A Different Kind of Resolution
As I sit here this morning, sipping my coffee, contemplating what witty things I have to share with the world, I came across an article on msn.com about a grieving mother paying tribute to her daughter.
And once again my wit was lost, my pregnant hormones kicked in, and my eyes welled up with tears. Because even though over the last couple days of family fun and a day long date with Husband I had forgotten the grief I felt for all those families in Newtown, this morning I remembered.
And I keep thinking how grateful I am that while so many families lost the most precious ones in their lives, I am so blessed to have mine right here with me. I got to see her squeal with delight on Christmas Eve when all her favourite people were here. I got to see her drag a teddy bear twice her size around the house all morning. I got to watch her eyes light up when she opened her very own drum.
I got to get up 3 times last night and comfort her through her teething pain.
I got to. And so many would trade anything to be me.
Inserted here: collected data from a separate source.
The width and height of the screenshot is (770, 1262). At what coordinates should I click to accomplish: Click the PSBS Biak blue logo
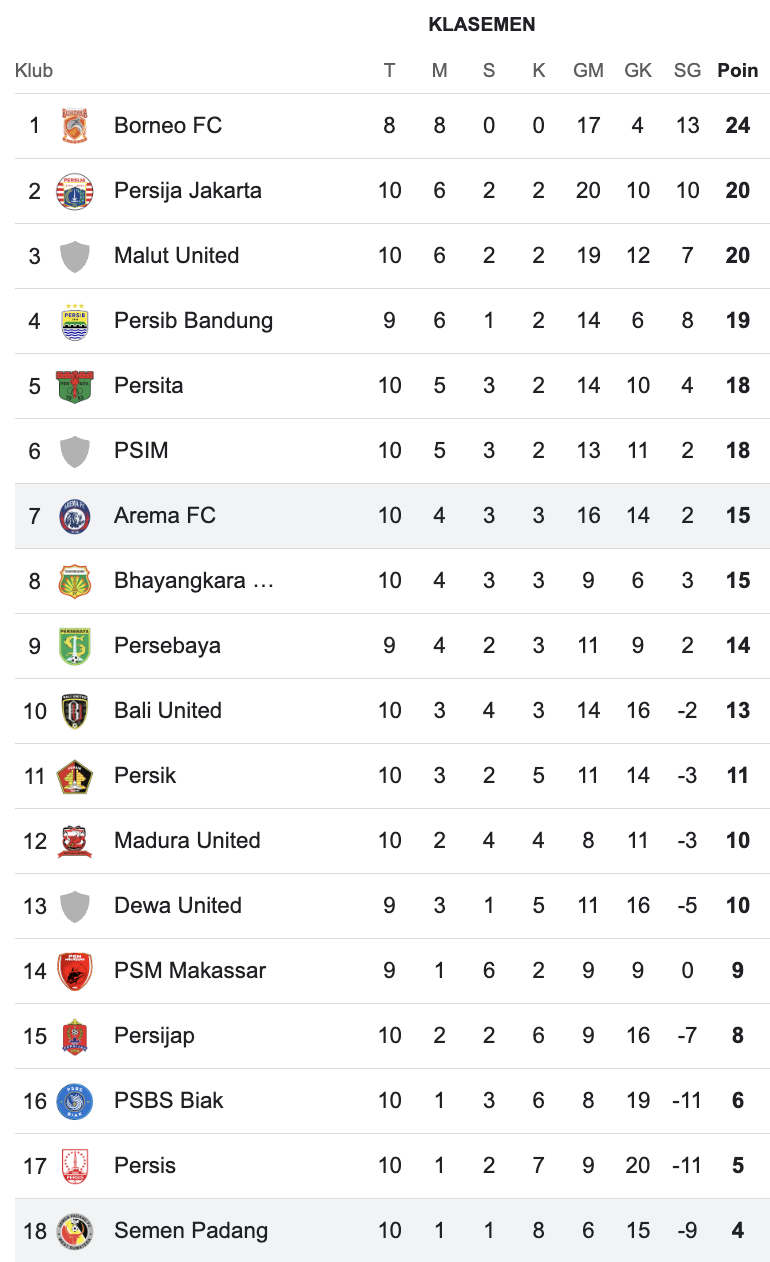[75, 1101]
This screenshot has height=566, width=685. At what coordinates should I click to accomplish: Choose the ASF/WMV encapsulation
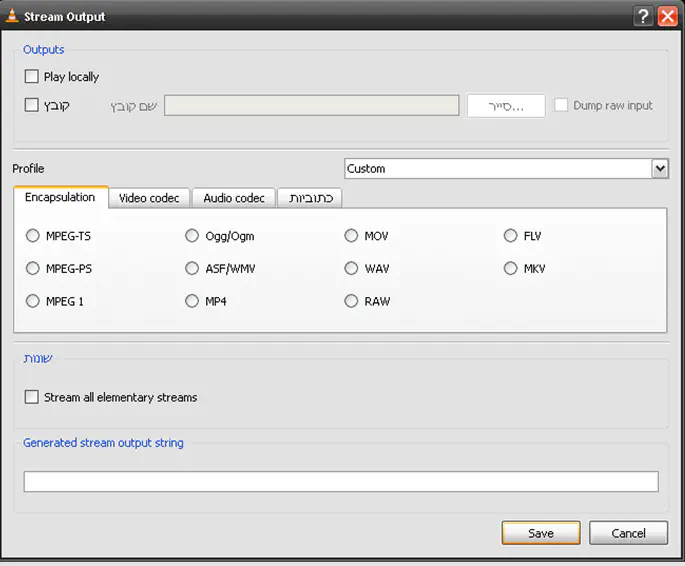coord(192,268)
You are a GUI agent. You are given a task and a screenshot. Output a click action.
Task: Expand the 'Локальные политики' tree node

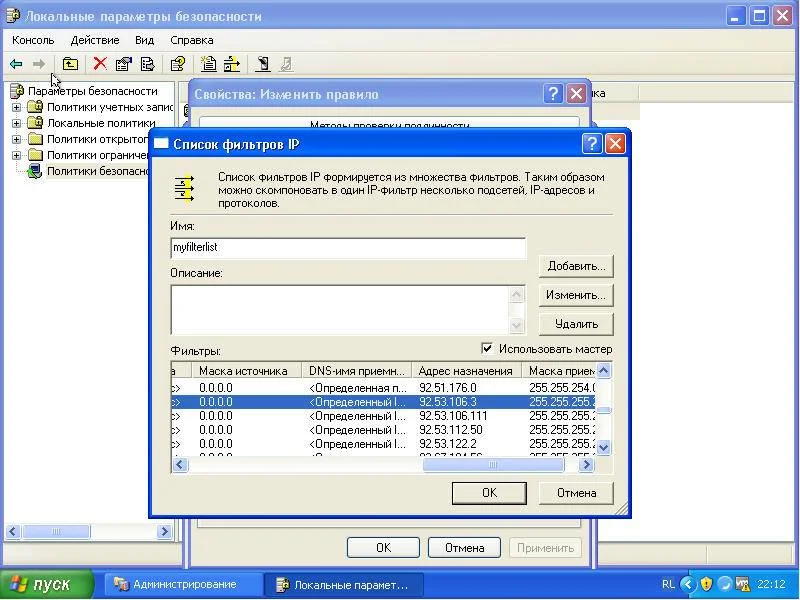point(16,123)
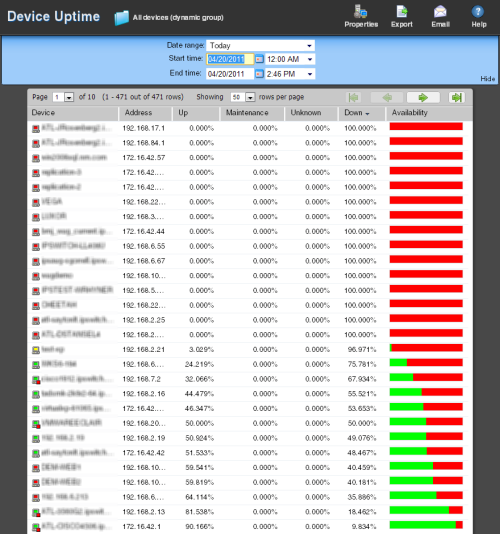This screenshot has width=500, height=534.
Task: Open the Help icon
Action: pyautogui.click(x=478, y=12)
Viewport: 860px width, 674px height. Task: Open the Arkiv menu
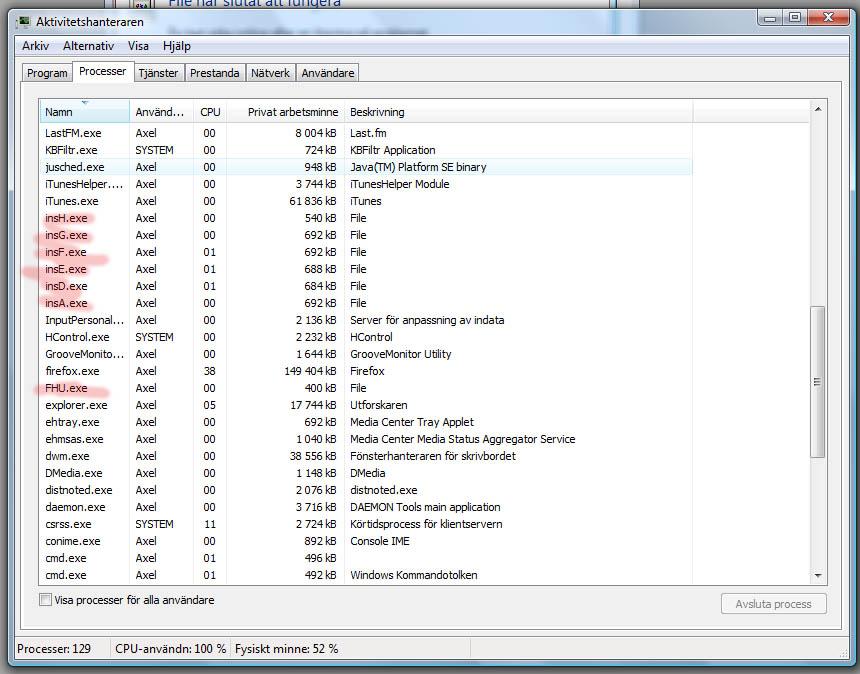35,46
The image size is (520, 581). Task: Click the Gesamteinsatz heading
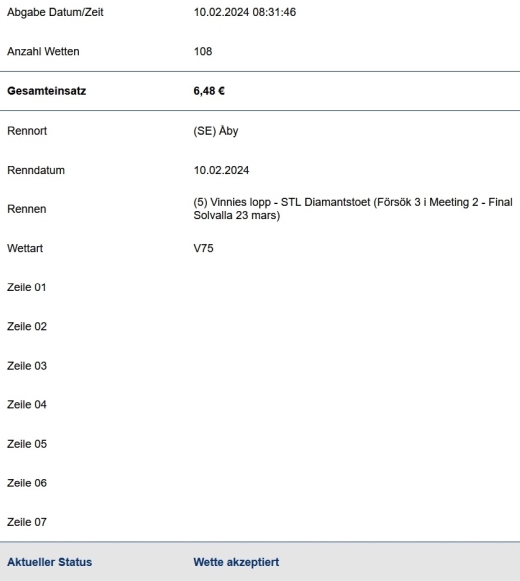[x=47, y=91]
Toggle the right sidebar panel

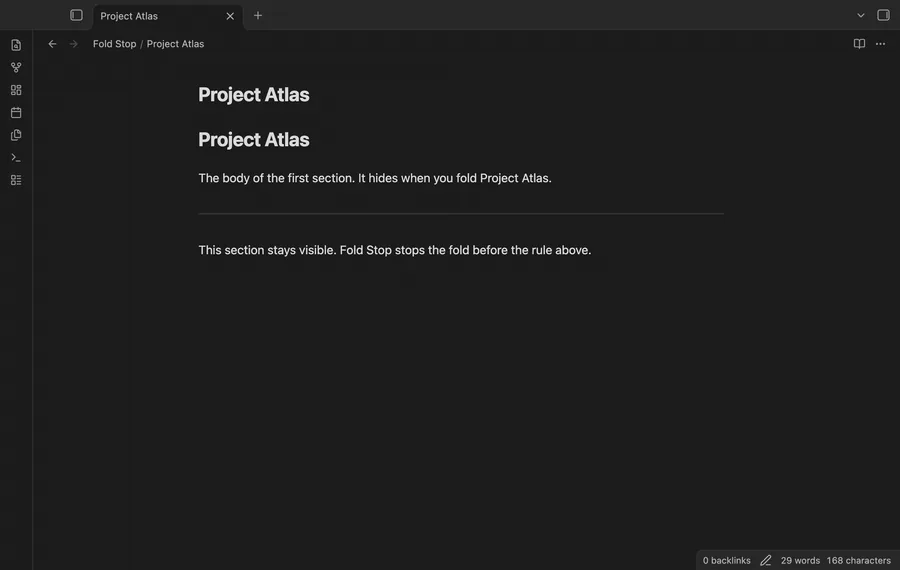[883, 15]
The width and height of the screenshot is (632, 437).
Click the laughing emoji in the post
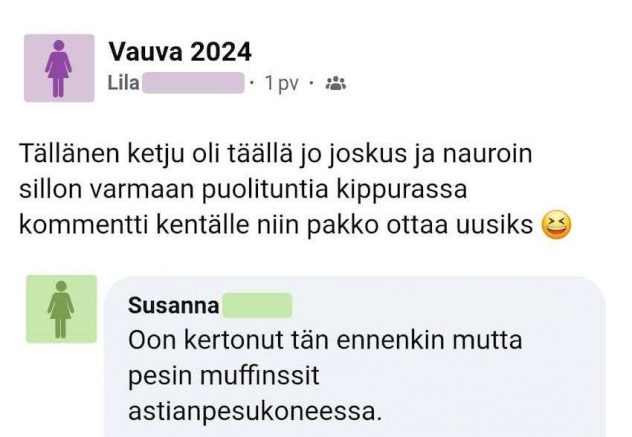tap(556, 225)
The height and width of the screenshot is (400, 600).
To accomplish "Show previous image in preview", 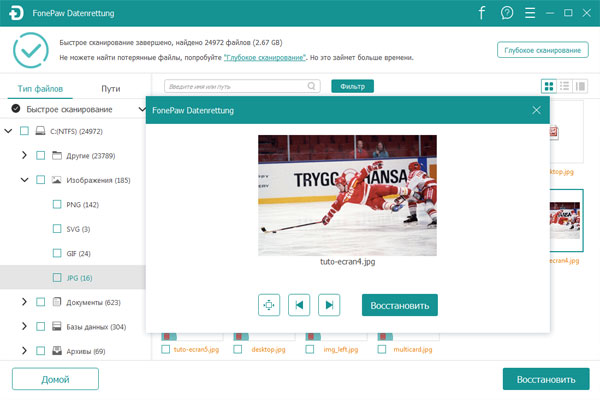I will click(x=298, y=305).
I cannot pretend to imagine the things that this grieving mother thought or did or felt on Christmas day as she looked at the gifts she had bought her daughter. I cannot pretend I have the answers to the issues politicians and citizens face in the wake of these events. But I can say this. Causing pain in others and robbing others of the things you don’t have will never heal you. The only way to rise above the things that hurt you in your life is to forgive and treat people with a little more grace and little more love.
A hard practice to follow for a big mouthed, blunt little Irish girl. But I will make this my New Year’s resolution:
I will speak to others with a little more empathy and understanding. I will listen better and talk less. I will treat other people the way I wish my daughter will be treated by others. Because you never know how you are hurting someone, and that someone could seek revenge on someone elses child.
We can argue gun control and tougher laws and more attention to mental health all we want. And yes, these things will help to control the problem. But the real problem, the real issue is how we treat one another.
So this year, forget about losing weight and quitting smoking. Resolve to be kind to one another. We are all part of the solution.